GIVEN RECORDS:
--- Start ---

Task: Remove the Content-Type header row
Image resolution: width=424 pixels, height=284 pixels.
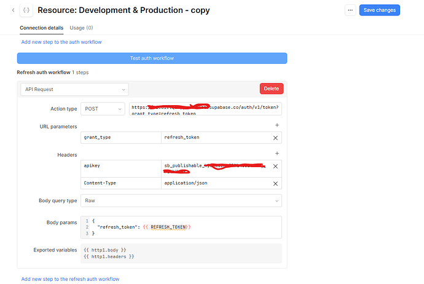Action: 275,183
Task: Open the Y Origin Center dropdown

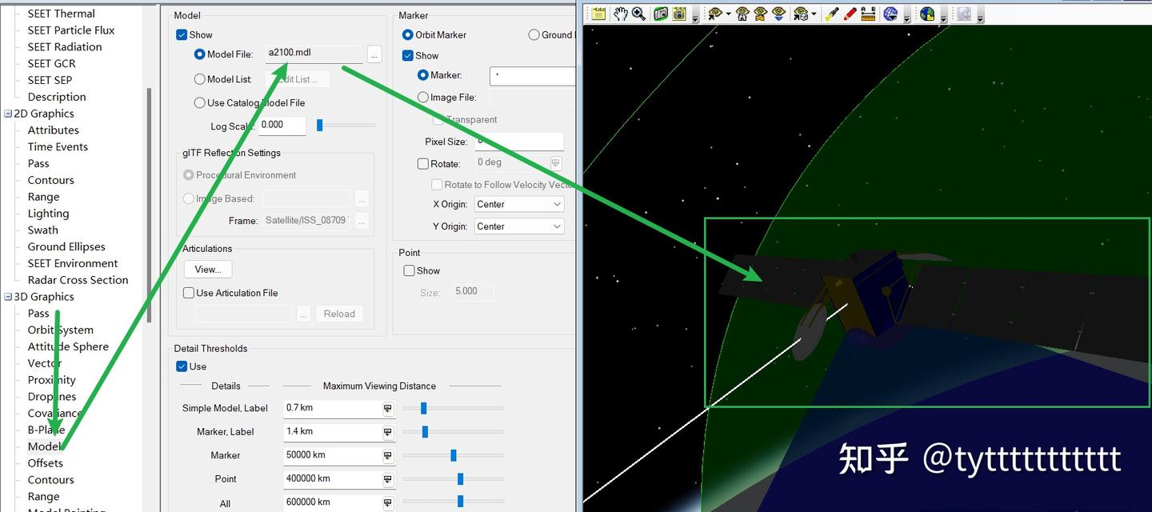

--- End ---
--- Start ---

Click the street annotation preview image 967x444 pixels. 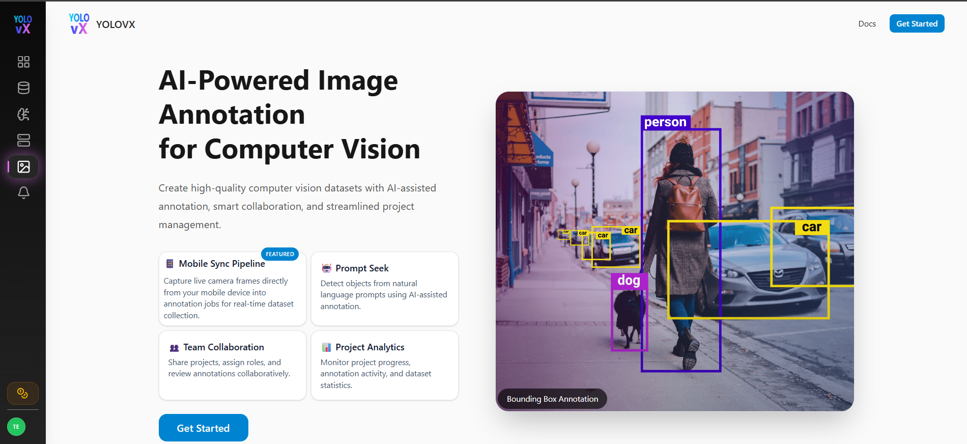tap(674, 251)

--- End ---
--- Start ---

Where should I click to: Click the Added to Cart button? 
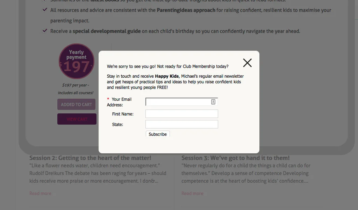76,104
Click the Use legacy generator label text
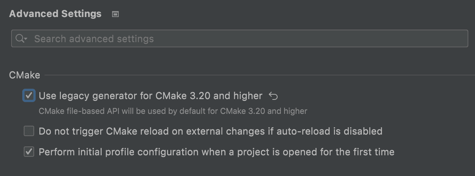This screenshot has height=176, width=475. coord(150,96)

--- End ---

EXERCISE OBJECTIVE:
Reproduce verbatim the stretch of entries from the line containing "Task: Remove the Content-Type header row" through the line containing "Task: Open the Y Origin Center dropdown", including both of those lines. Omit the pictures from your reproduction.

EXPECTED ANSWER:
Task: Remove the Content-Type header row
Image resolution: width=424 pixels, height=284 pixels.
Action: 275,183
Task: Open the Y Origin Center dropdown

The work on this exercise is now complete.